Watching Tim and Eric Awesome Show, Great Job!, a sketch-based comedy on Adult Swim, I realized that Mike Judge was really onto something when he wrote the story for his movie Idiocracy. In the film, Americans 500 years from now are so intellectually impoverished that people considered to be of average intelligence today are regarded as super-geniuses. The most popular TV show in this future world is called Ow, My Balls!!!, in which the only thing that happens to the main character is a series of painful encounters of random objects with his testicles. Awesome Show is clearly a foretaste of this new, dumb world order.

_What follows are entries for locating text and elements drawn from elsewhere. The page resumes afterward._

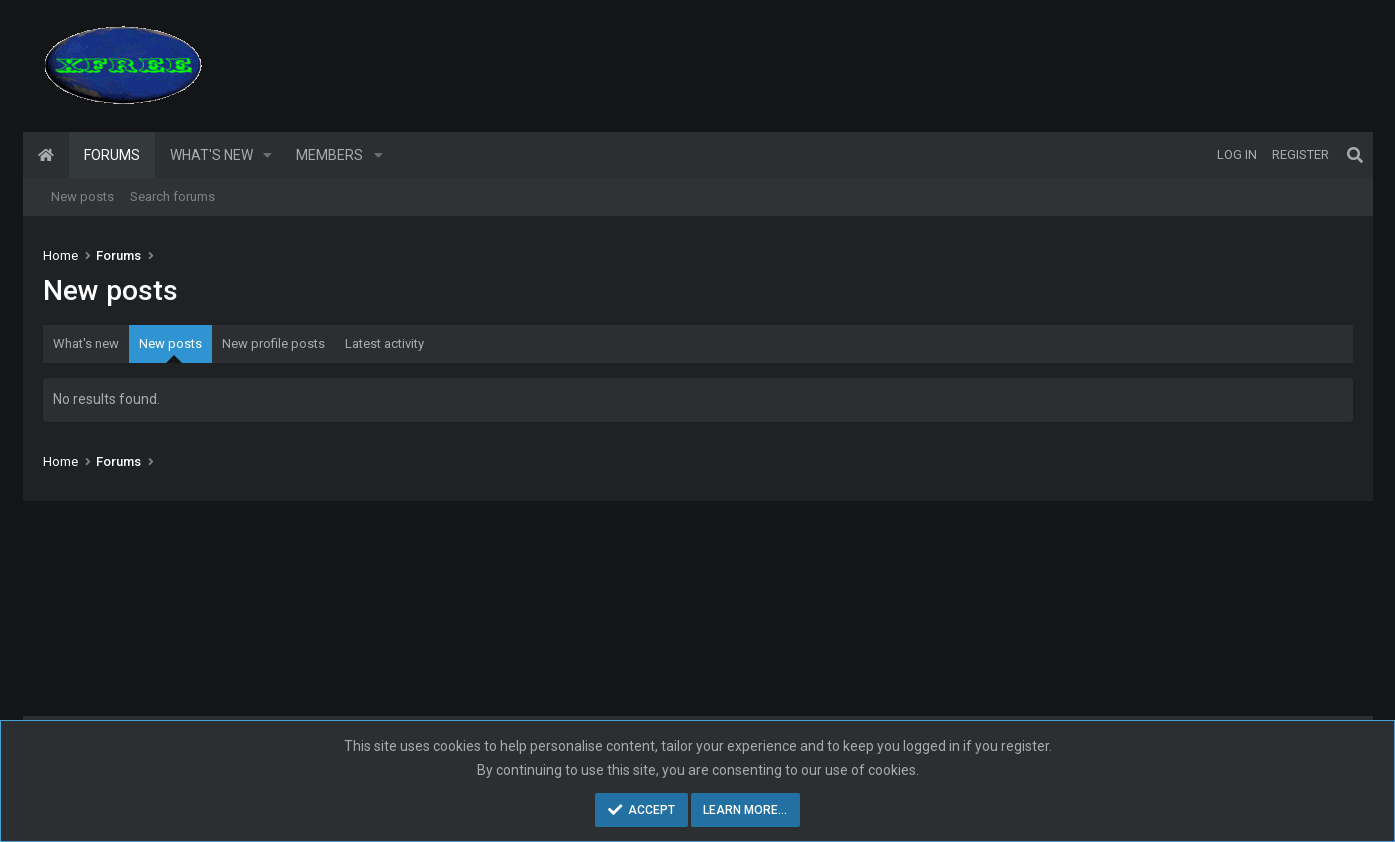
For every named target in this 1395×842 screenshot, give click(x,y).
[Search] (1355, 155)
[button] (267, 155)
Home (46, 155)
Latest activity (384, 343)
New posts (82, 196)
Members (329, 155)
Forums (112, 155)
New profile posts (273, 343)
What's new (211, 155)
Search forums (172, 196)
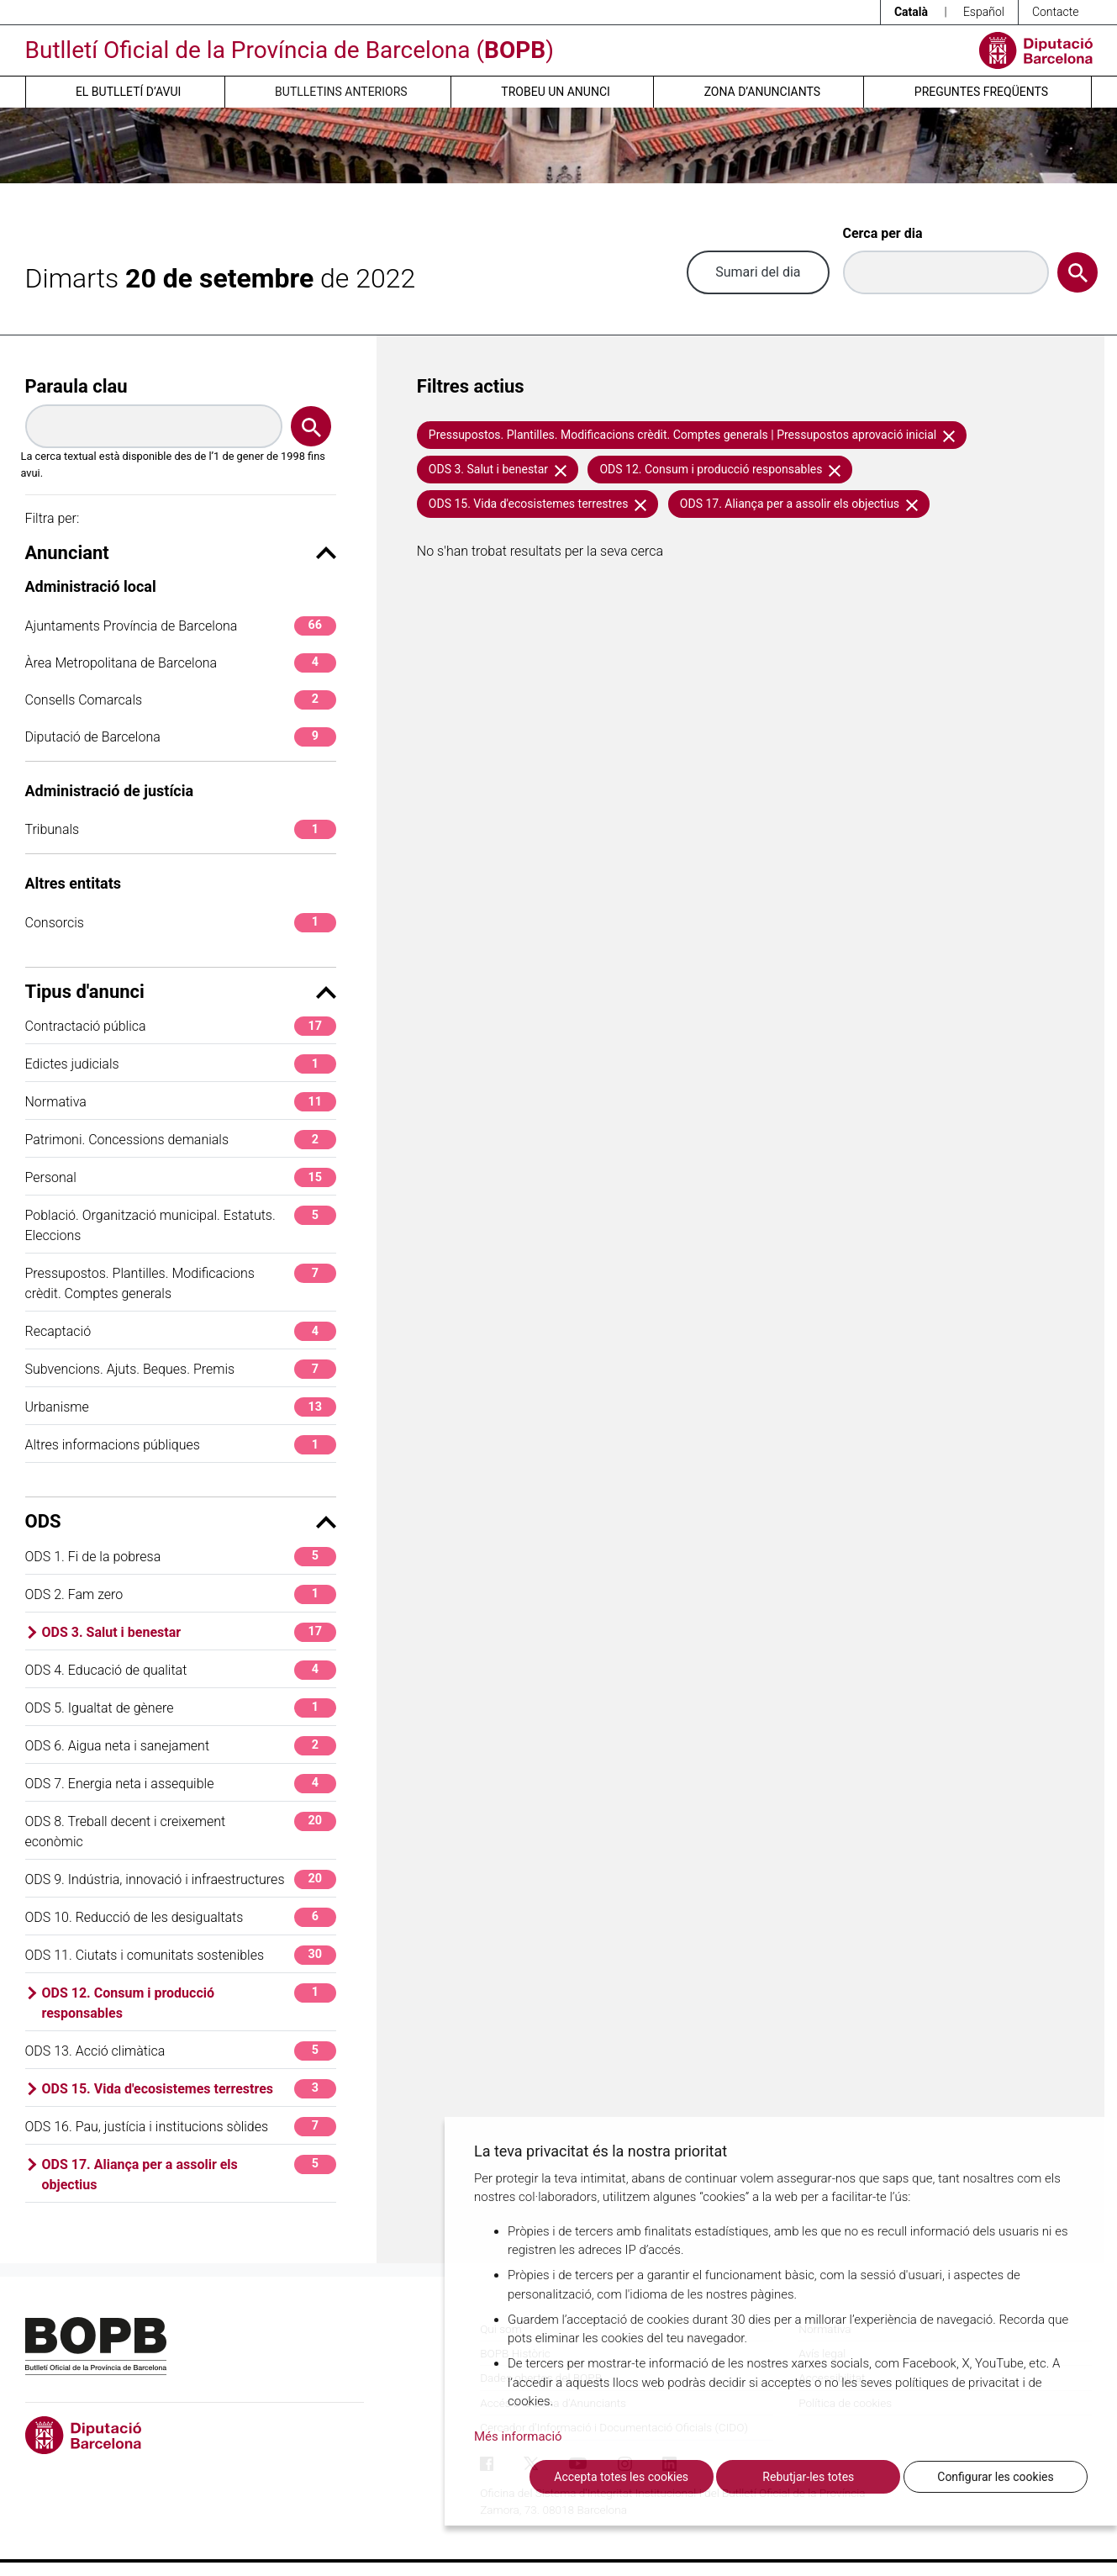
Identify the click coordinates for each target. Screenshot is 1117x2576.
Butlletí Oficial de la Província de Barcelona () (289, 50)
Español (983, 11)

The episodes essentially consist of crude green-screen editing and people with hairy faces and large, misshapen eyes popping up in unexpected places. Tim Heidecker and Eric Wareheim, who do impersonations but mostly play themselves, also perform a fair number of cheesy songs and infomercials for ridiculous products—diarrhea-inducing cream, gravy robbers, slop, child clowns. Like too many shows today, Awesome Show concentrates most on being unsettling, wacky, and fast-paced. Awesome Show, while not completely terrible, exemplifies “instant gratification” and its negative consequences for the health of our society.
The show’s sketch structure is appropriate for Adult Swim, and the lack of any real direction or reason for making us watch Tim and Eric screw around is as fine a premise for a show as most comedies have nowadays. But flashes of meatballs with the words “Balls” printed across the screen, followed by a skit and another pair of meatballs now covered in dark, creamy sauce with the words “Bloody Balls,” really made me wonder: How was this show even pitched?
Bleeding heads, flashes of neon colors, and distorted faces making strange sounds are apparently what we have come to desire from Adult Swim, although the network still has other, worthier programming. It is true that this show contains many of the antics we might play out with our friends, but in the end it makes for sub-par programming because there is too little thought behind it.
I will admit that there is some original thought in Awesome Show. The first episode sees Tim clearly pointing out the fact that his dad, or any sane father for that matter, would not be proud of his son for making such a show. The two boys have stupid-looking but funny facial expressions and mannerisms from time to time. But the cameos are really what save the show; Michael Cera, John C. Reilly, and Will Forte, among others, have sketches of their own. Cera plays his usual awkward self, Reilly’s Steve Brule is the quintessential senseless news broadcaster, and Forte is just a little bit creepy.
Tim and Eric have created a masterpiece for the restless, easily amused, bright color–loving, rational thought–loathing young American. I really do not think people from other countries would enjoy this. And idiocracy might be coming sooner than anyone thought.